(Exercise goal)
Reproduce the complete listing without any deviation.

(Extracted material)
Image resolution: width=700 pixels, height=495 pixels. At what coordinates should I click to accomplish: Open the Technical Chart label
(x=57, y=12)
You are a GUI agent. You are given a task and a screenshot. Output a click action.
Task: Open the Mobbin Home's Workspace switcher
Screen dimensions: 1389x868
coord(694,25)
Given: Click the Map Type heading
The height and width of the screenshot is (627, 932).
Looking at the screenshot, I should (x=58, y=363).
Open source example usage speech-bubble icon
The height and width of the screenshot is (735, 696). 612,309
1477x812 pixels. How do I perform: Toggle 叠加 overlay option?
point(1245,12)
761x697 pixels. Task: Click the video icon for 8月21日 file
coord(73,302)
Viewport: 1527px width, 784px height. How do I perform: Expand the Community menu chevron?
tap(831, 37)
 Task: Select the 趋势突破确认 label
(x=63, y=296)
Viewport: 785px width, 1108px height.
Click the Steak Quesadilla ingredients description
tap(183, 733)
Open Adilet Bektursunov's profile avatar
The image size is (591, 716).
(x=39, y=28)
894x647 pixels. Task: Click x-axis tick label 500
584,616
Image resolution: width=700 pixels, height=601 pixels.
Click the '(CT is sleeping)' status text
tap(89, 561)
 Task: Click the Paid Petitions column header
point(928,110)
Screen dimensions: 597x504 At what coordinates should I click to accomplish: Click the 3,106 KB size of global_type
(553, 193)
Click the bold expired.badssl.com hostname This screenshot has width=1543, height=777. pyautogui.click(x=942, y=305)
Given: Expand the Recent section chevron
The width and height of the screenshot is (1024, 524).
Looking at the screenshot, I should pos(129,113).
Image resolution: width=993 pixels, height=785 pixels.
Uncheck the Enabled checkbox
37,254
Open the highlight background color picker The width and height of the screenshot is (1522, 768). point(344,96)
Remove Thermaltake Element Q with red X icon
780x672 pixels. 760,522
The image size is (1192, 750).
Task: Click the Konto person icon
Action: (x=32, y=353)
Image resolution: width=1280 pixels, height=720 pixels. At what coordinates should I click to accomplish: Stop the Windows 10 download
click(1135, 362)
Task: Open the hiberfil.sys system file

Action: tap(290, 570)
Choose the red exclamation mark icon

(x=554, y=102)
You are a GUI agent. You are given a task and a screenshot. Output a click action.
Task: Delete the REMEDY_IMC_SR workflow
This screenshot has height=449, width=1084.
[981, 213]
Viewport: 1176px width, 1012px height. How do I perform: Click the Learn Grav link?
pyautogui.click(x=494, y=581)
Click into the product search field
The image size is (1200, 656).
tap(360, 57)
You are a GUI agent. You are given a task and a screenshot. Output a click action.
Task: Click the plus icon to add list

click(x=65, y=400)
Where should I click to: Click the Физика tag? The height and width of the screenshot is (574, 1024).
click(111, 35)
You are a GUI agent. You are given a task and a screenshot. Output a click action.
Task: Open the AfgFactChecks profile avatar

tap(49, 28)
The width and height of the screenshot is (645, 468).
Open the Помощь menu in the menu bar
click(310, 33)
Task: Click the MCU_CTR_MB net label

(Solution below)
Image resolution: width=700 pixels, height=495 pixels. At what coordinates should I click to accomplish: Open the Technical Chart label
(x=57, y=12)
You are a GUI agent. You are given a task and a screenshot. Output a click action.
Task: Open the Mobbin Home's Workspace switcher
Screen dimensions: 1389x868
coord(694,25)
Given: Click the Map Type heading
The height and width of the screenshot is (627, 932).
Looking at the screenshot, I should (x=58, y=363).
Open source example usage speech-bubble icon
The height and width of the screenshot is (735, 696). 612,309
1477x812 pixels. How do I perform: Toggle 叠加 overlay option?
point(1245,12)
761x697 pixels. Task: Click the video icon for 8月21日 file
coord(73,302)
Viewport: 1527px width, 784px height. How do I perform: Expand the Community menu chevron?
tap(831, 37)
 Task: Select the 趋势突破确认 label
(x=63, y=296)
Viewport: 785px width, 1108px height.
Click the Steak Quesadilla ingredients description
tap(183, 733)
Open Adilet Bektursunov's profile avatar
The image size is (591, 716).
(x=39, y=28)
894x647 pixels. Task: Click x-axis tick label 500
584,616
Image resolution: width=700 pixels, height=601 pixels.
Click the '(CT is sleeping)' status text
tap(89, 561)
 Task: Click the Paid Petitions column header
point(928,110)
Screen dimensions: 597x504 At what coordinates should I click to accomplish: Click the 3,106 KB size of global_type
(553, 193)
Click the bold expired.badssl.com hostname This screenshot has width=1543, height=777. pyautogui.click(x=942, y=305)
Given: Expand the Recent section chevron
The width and height of the screenshot is (1024, 524).
Looking at the screenshot, I should pos(129,113).
Image resolution: width=993 pixels, height=785 pixels.
Uncheck the Enabled checkbox
37,254
Open the highlight background color picker The width and height of the screenshot is (1522, 768). point(344,96)
Remove Thermaltake Element Q with red X icon
780x672 pixels. 760,522
The image size is (1192, 750).
Task: Click the Konto person icon
Action: (x=32, y=353)
Image resolution: width=1280 pixels, height=720 pixels. At what coordinates should I click to accomplish: Stop the Windows 10 download
click(1135, 362)
Task: Open the hiberfil.sys system file

Action: tap(290, 570)
Choose the red exclamation mark icon

(x=554, y=102)
You are a GUI agent. You are given a task and a screenshot. Output a click action.
Task: Delete the REMEDY_IMC_SR workflow
This screenshot has height=449, width=1084.
[981, 213]
Viewport: 1176px width, 1012px height. How do I perform: Click the Learn Grav link?
pyautogui.click(x=494, y=581)
Click into the product search field
The image size is (1200, 656).
tap(360, 57)
You are a GUI agent. You are given a task and a screenshot. Output a click action.
Task: Click the plus icon to add list

click(x=65, y=400)
Where should I click to: Click the Физика tag? The height and width of the screenshot is (574, 1024).
click(111, 35)
You are a GUI agent. You are given a task and a screenshot. Output a click action.
Task: Open the AfgFactChecks profile avatar

tap(49, 28)
The width and height of the screenshot is (645, 468).
Open the Помощь menu in the menu bar
click(310, 33)
Task: Click the MCU_CTR_MB net label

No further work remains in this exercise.